Entries for locating described items
⁂

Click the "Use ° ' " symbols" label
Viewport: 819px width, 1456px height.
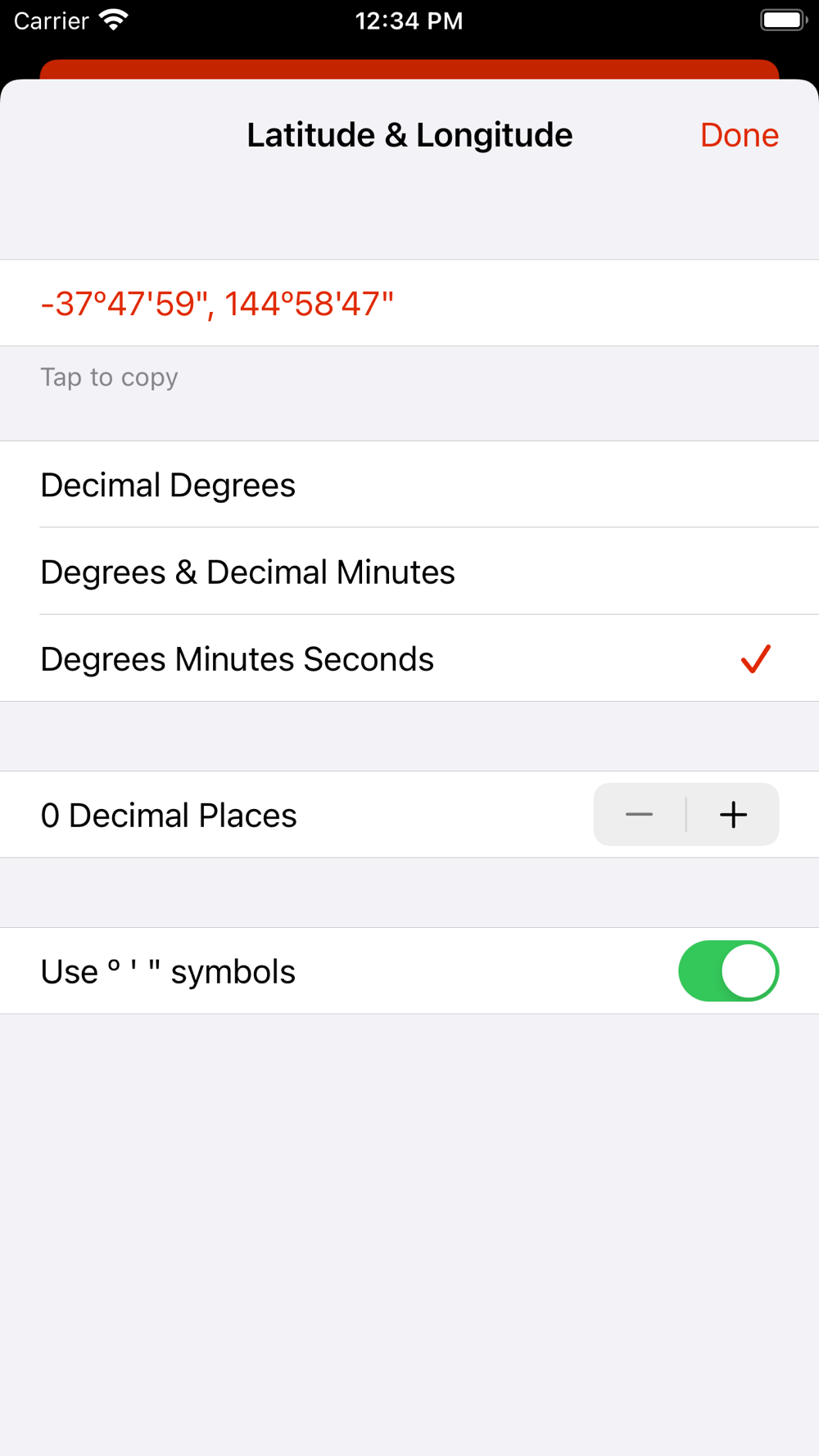(x=168, y=972)
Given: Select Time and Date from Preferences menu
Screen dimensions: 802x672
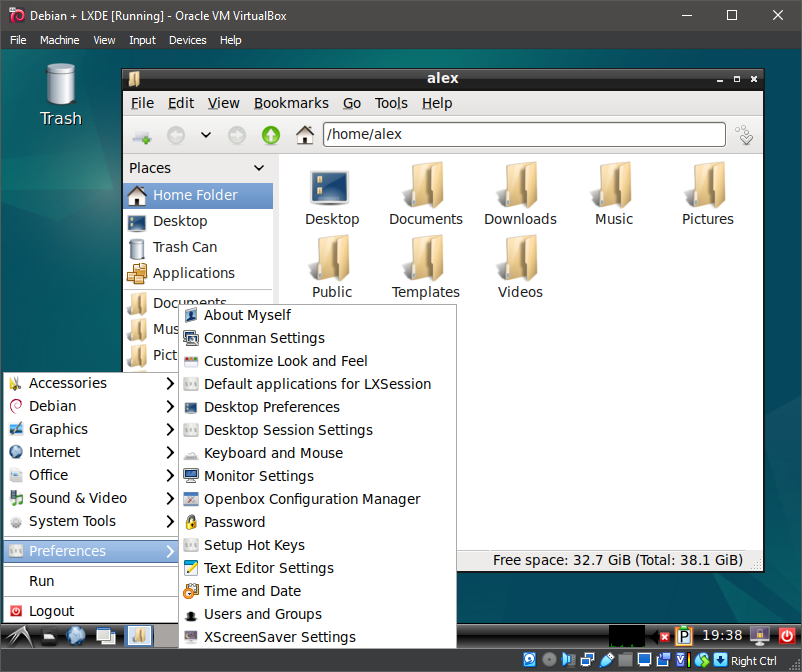Looking at the screenshot, I should (253, 590).
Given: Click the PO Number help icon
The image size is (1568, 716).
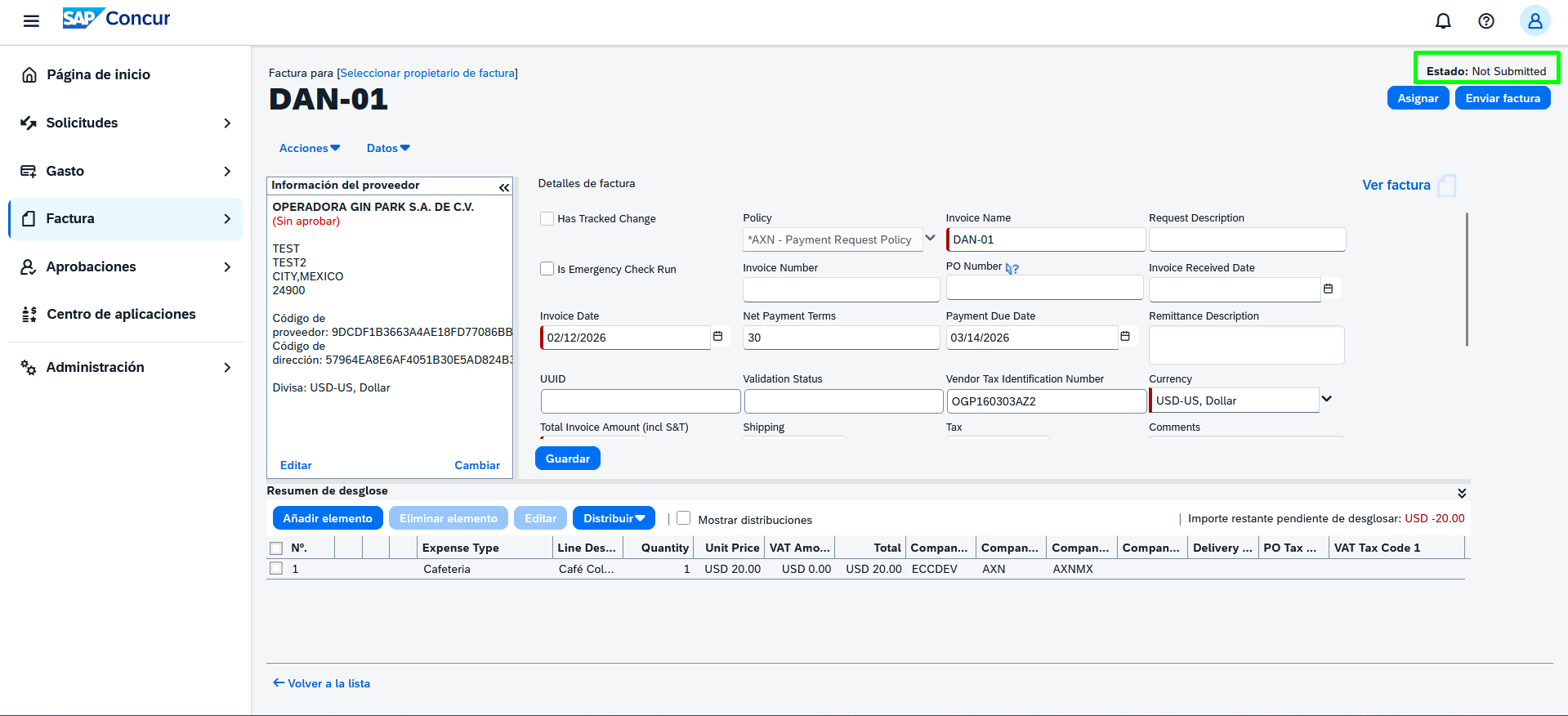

⁂

## Goal
Tally the lines of the entries above that contain the string "Given", with case counting, and reply with only the number.

## Answer to the problem
2